Real Boisvert Gazette de la MauricieRéal Boisvert – Mai 2020

On a beaucoup parlé de l’épicentre de la pandémie. Aux États-Unis, il se situe à New-York. La ville enregistre à elle seule près du tiers des cas déclarés au pays. Ici, le Québec est l’épicentre du Canada alors que Montréal est celui du Québec. On a constaté récemment que certains quartiers de nos villes sont plus durement touchés par le virus, cela notamment en raison de la densité du territoire, de la promiscuité, de l’exiguïté et la salubrité des logements. Ce qui est le cas de  Montréal-Nord  qui, en se classant  zone rouge, est devenu l’épicentre de Montréal.

Il existe toutefois un envers à l’épicentre géographique d’une pandémie.  C’est sa périphérie institutionnelle. En temps normal, hormis les gens concernés, on n’y met pas souvent les pieds. On n’y pense même pas tellement cette réalité flotte de manière intangible en marge de la vie de tous les jours.  Et puis soudain, la périphérie se rappelle à nous de la façon la plus crue. Exactement là où la COVID-19, un virus qui, rappelons-le, ne mène pas à la mort la plus douce, frappe d’une façon particulièrement brutale.

L’hécatombe des CHSLD

Au Québec, grosso modo près de 85 % des victimes de la COVID-19 vivaient dans un CHSLD, une résidence privée pour aînés ou une ressource intermédiaire.  Le virus est particulièrement redoutable pour les plus de 60 ans avec un taux de mortalité de 6,4% (parmi les cas confirmés).  Il grimpe à 18 % pour les personnes âgées de 70 à 80 ans et à plus de 40 % pour celles âgées de 80 à 90 ans.  Voilà pour les chiffres. Derrière eux se cache un drame d’une infinie tristesse. Non seulement les personnes confinées dans un hébergement collectif sont les plus grandes victimes du coronavirus, mais leurs jours sont pour beaucoup d’entre elles la répétition du même dans les conditions les moins désirables du monde.

À l’origine du fiasco

Au strict plan biologique, il est facile de comprendre pourquoi les personnes vieillissantes sont les plus vulnérables face au coronavirus. Leur défense immunitaire est souvent affaiblie et beaucoup d’entre elles sont aux prises avec une forme ou une autre de comorbidité. Mais ceci n’explique pas cela. Pourquoi sont-elles affectées à ce point ?

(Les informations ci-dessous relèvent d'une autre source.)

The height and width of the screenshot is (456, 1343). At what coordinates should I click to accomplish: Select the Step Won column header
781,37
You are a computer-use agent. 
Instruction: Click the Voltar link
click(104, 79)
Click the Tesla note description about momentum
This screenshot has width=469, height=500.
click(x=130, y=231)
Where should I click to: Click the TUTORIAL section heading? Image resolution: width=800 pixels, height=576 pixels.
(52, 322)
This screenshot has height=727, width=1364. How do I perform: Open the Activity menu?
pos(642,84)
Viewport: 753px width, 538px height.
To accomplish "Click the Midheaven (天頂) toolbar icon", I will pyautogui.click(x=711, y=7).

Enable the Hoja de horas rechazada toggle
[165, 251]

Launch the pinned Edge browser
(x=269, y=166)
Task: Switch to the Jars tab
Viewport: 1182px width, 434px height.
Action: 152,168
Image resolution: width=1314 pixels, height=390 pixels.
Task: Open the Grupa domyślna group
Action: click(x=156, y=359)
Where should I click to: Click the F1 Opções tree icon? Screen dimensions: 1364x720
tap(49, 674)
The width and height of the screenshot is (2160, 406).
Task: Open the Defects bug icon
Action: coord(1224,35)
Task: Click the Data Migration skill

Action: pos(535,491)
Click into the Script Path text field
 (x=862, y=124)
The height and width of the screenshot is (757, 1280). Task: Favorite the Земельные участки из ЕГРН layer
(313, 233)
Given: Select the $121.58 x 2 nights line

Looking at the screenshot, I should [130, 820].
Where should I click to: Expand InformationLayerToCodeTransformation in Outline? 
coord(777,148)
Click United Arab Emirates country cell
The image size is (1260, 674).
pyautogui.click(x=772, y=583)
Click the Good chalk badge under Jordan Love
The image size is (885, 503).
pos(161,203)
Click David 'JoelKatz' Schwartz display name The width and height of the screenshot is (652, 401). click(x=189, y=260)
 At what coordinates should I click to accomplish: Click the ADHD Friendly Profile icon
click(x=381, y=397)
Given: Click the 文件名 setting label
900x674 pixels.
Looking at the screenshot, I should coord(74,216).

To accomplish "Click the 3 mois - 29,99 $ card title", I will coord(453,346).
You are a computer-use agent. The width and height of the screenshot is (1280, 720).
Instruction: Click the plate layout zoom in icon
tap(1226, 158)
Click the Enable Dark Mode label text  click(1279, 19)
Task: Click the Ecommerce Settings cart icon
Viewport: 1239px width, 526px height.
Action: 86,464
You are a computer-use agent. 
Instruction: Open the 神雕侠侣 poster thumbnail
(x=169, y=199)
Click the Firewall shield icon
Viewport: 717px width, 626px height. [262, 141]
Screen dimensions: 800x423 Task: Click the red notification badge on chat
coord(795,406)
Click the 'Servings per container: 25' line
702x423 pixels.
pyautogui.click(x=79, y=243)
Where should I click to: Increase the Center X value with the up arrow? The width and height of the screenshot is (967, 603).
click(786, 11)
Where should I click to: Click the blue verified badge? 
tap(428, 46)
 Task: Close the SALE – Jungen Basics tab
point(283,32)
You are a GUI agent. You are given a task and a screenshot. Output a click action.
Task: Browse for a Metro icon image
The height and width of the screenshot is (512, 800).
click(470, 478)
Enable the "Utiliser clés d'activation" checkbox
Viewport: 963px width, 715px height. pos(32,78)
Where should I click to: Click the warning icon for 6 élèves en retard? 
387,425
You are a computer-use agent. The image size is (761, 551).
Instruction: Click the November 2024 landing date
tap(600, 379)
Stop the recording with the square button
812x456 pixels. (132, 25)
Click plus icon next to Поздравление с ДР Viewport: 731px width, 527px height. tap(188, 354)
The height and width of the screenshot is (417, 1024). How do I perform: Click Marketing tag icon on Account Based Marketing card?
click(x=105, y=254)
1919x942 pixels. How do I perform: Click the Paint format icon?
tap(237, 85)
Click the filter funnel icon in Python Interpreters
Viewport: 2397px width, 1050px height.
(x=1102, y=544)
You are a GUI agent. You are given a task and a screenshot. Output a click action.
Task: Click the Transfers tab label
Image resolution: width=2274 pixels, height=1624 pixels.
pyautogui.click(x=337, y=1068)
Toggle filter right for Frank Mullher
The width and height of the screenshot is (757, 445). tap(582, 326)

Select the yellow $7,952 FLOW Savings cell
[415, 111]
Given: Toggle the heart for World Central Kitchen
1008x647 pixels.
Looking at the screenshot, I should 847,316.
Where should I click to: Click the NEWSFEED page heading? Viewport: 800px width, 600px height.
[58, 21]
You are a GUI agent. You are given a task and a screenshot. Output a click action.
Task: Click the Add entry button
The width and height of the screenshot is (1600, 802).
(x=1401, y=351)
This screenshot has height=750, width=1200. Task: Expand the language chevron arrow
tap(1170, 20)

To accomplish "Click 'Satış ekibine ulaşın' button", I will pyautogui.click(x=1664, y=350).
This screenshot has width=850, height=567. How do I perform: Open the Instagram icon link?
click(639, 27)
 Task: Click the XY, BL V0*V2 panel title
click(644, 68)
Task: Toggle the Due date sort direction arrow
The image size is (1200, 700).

Dès l’annonce des premières mesures destinées à combattre la pandémie on nous a dit qu’il fallait agir comme si on allait à la guerre. Sauf que les troupes étaient sur les genoux. La plupart des établissements étaient aux prises avec un épuisement du personnel et une pénurie de main-d’œuvre. D’un autre côté, au plan administratif, la machine ne tournait pas rond. Il y avait, pour le moins du cafouillage sur la ligne de commandement sans compter qu’il a fallu composer avec les accointances douteuses de certains propriétaires d’établissements. Bref, on a vite compris que le réseau en entier n’était pas préparé à faire face à une pandémie de l’ampleur de la COVID-19.De nombreux observateurs n’ont pas manqué de rappeler que la réforme de la santé entreprise par Gaétan Barrette n’était en fait que l’avatar libéral d’une catastrophe annoncée. Ajoutons à cela le démantèlement des services publics entrepris sous la gouverne de Philippe Couillard et le Québec ne pouvait que se retrouver en mauvaise posture en cas de coup dur.  La cause est entendue.

Le monde à venir

Il est vrai que nous ne sommes pas sortis du bois. Mais nous sommes condamnés à triompher de la COVID-19. Et ce ne sont pas les éléments de solutions qui manquent, en commençant par reconstruire le réseau des soins et des services de santé à l’échelle humaine. De ce point de vue, on ne saurait qu’être d’accord avec l’un de nos aînés les plus illustres, soit le père de l’Assurance maladie lui-même, Claude Castonguay. Reprenons ses propos ici, mot pour mot. Il s’agit maintenant, nous dit-il, de : « 1) réorienter les CHSLD vers leur mission hospitalière de traitement des personnes aux prises avec une perte d’autonomie; 2) reconfirmer ensuite les CLSC dans leur mission première avec des ressources financières appropriées; 3) favoriser le développement de centres de jour; 4) reconnaître le statut des aidants naturels et leur droit à une rémunération financière en accord avec leur rôle essentiel ». Tout y est, de l’épicentre à la périphérie. À nous d’y voir maintenant.